Uraian Tugas: Sambung artikel di bawah tentang perang tahun 1939 hingga 1945, dimulai sesudah kalimat terakhirnya.

Artikel:
◇ ◇ ◇

Dalam konteks itu, Jerman, Italia dan Jepang memiliki wilayah jajahan yang terbatas dengan daya beli yang juga terbatas. Opsi yang tersedia adalah, merebut wilayah kekuasaan negara lain yang kaya sumberdaya alam dan dapat dijadikan target market.

Tentu saja kepentingan mereka berbenturan dengan negara-negara industri lainnya. Maka segera terjadi dua polarisasi kekuatan besar. Pihak Axis berisi Jerman, Italia dan Jepang berhadapan dengan Amerika Serikat, Inggris, Perancis, dan Rusia  beserta sekutu-sekutunya.


Atas motif tersebut, maka terjadilah pertempuran demi pertempuran berdarah-darah yang berlangsung dari tahun 1939 hingga 1945, mencakup nyaris seluruh jengkal wilayah di muka bumi. Medan perang Eropa, Asia, dan Afrika menjadi arena pertumpahan darah yang luar biasa mencekam.

◇ ◇ ◇

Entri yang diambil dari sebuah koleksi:
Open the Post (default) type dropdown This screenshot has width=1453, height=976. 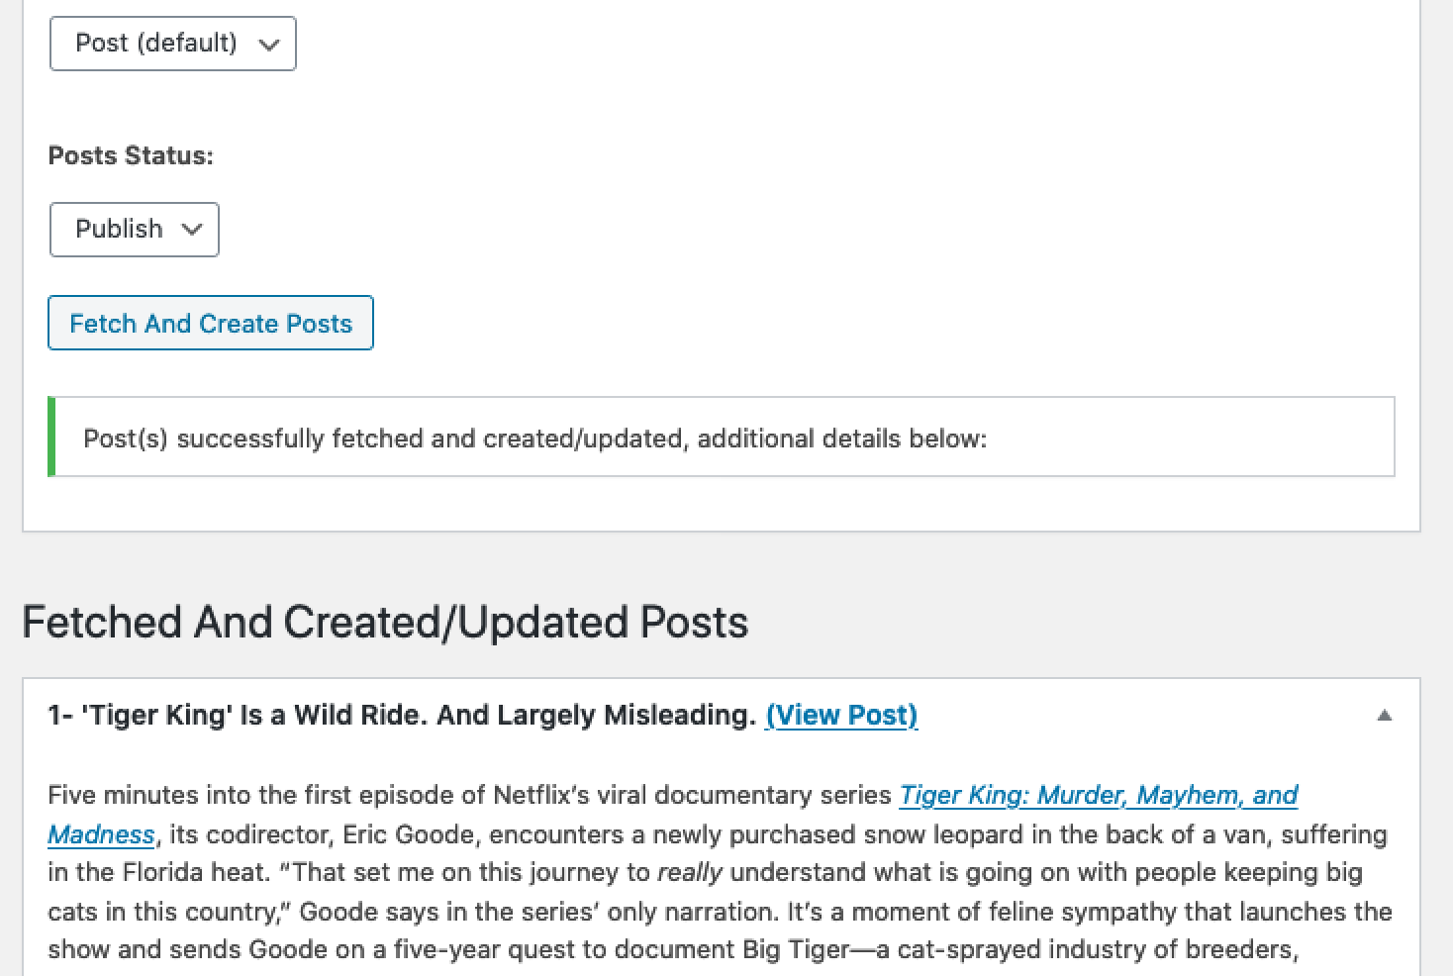pyautogui.click(x=172, y=44)

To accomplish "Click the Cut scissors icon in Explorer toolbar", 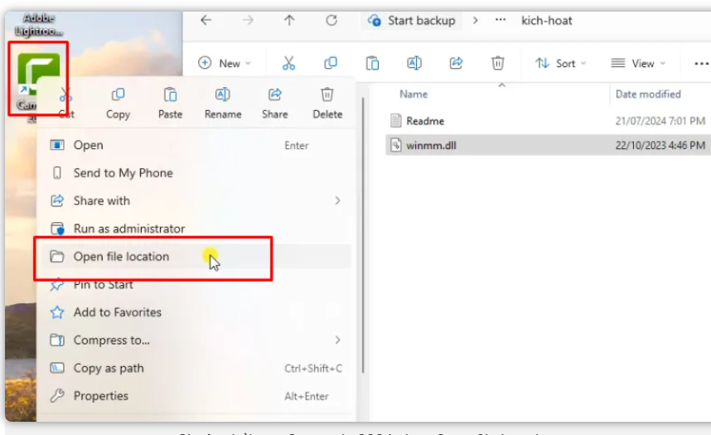I will coord(288,63).
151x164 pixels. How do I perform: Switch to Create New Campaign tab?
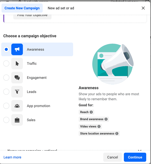(x=22, y=8)
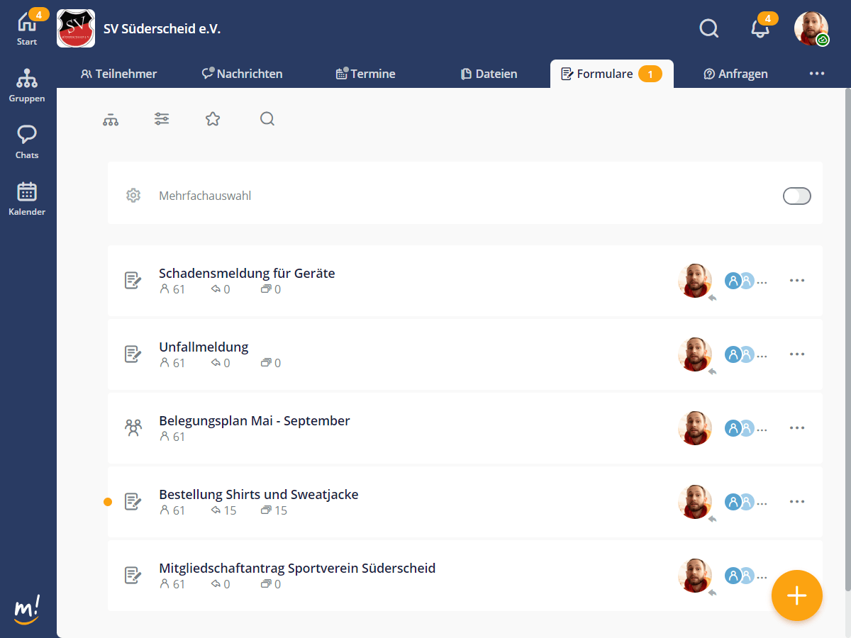Click the favorites star icon

tap(213, 119)
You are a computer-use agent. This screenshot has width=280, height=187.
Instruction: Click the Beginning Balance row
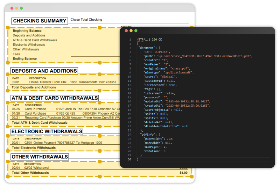(27, 31)
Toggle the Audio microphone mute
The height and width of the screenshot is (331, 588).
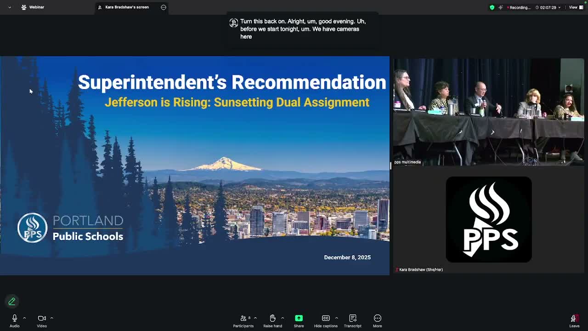tap(15, 318)
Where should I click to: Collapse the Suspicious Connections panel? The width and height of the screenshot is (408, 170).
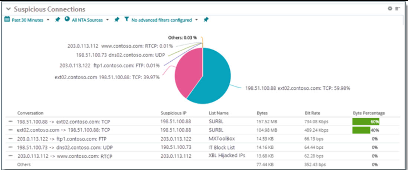click(x=8, y=9)
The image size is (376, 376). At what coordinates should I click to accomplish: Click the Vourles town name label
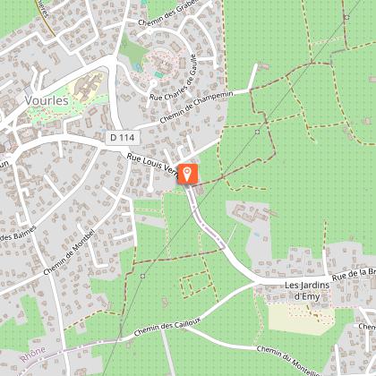tap(47, 100)
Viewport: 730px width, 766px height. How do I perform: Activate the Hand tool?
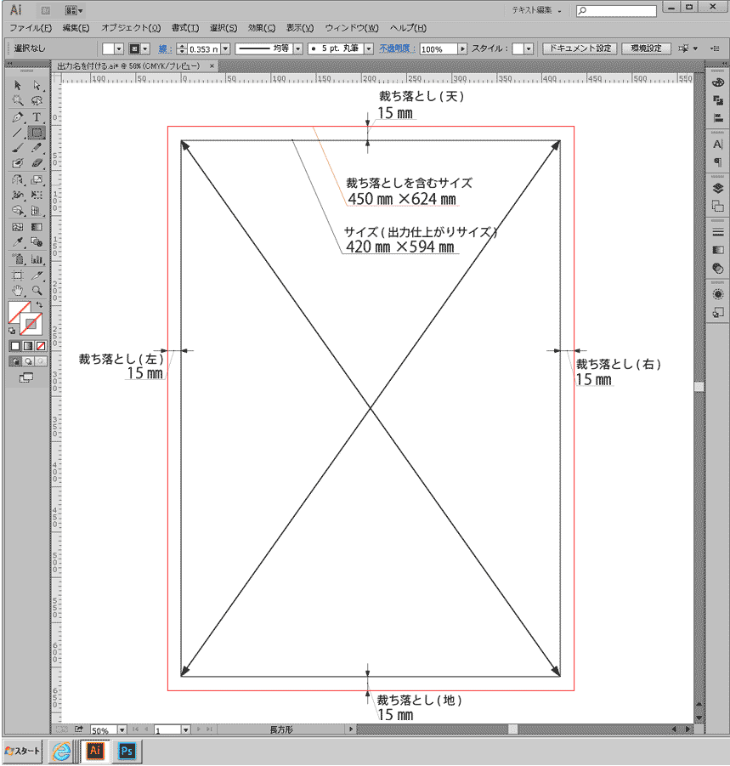[x=18, y=291]
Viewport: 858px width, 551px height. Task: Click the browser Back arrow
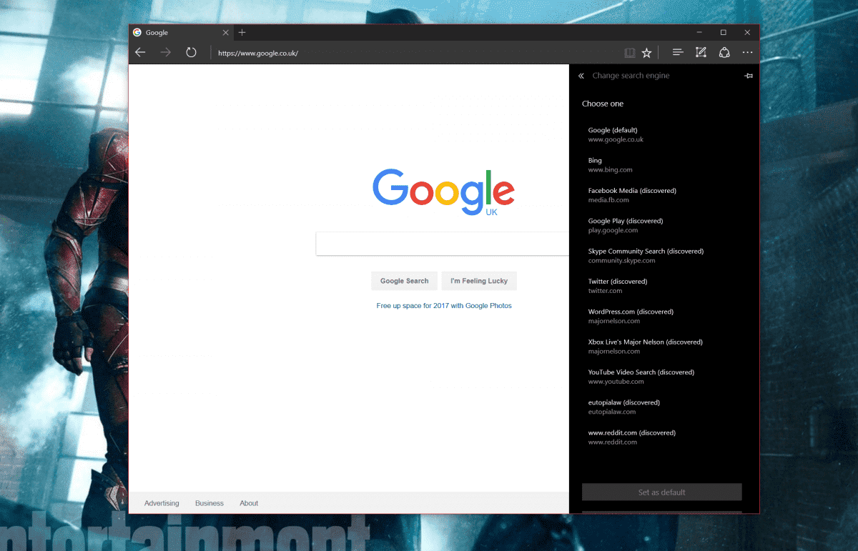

◇ ◇ ◇

Hasil Tugas Ini:
Pendulum sejarah ternyata mengarah pada pihak sekutu. Mereka mampu mengalahkan koalisi Axis. Jika pada fase awal PD II pihak axis merajalela, maka di fase akhir mereka bertekuk lutut. Jerman porak poranda di hajar Amerika Serikat dan Rusia. Hitler sang diktator yang memantik Perang Dunia II harus mengakhiri hidupnya sendiri di tengah reruntuhan kota Berlin, bunuh diri Bersama Eva Braun sang pacar gelapnya. Musolini Si pimpinan fasis Italia jadi pesakitan di negaranya sendiri, dieksekusi gerilyawan pejuang Italia yang disokong Amerika Serikat dan Inggris. Jasadnya jadi tontonan, digantung terbalik di Kota Milan.


Sementara nasib Jepang jauh lebih apes, jadi ‘bahan eksperimen’ bom atom buatan Amerika Serikat. Pada tanggal 6 Agustus 1945 pukul 08:15 pagi, pesawat pembom terbesar saat itu B-29 berjuluk “Enola Guy” menjatuhkan bom atom “Little Boy” di kota Hiroshima. Buumm..!!! Bom itu, menewaskan 80.000 orang serta puluhan ribu orang terpapar radiasi dan meninggal beberapa waktu setelahnya. Tiga hari kemudian, pesawat dengan tipe yang sama berjuluk “Bockscar” menjatuhkan bom atom kedua “Fat man” di Kota Nagasaki. 40.000 orang tewas seketika terpanggang menyusul ribuan lagi meninggal beberapa waktu kemudian.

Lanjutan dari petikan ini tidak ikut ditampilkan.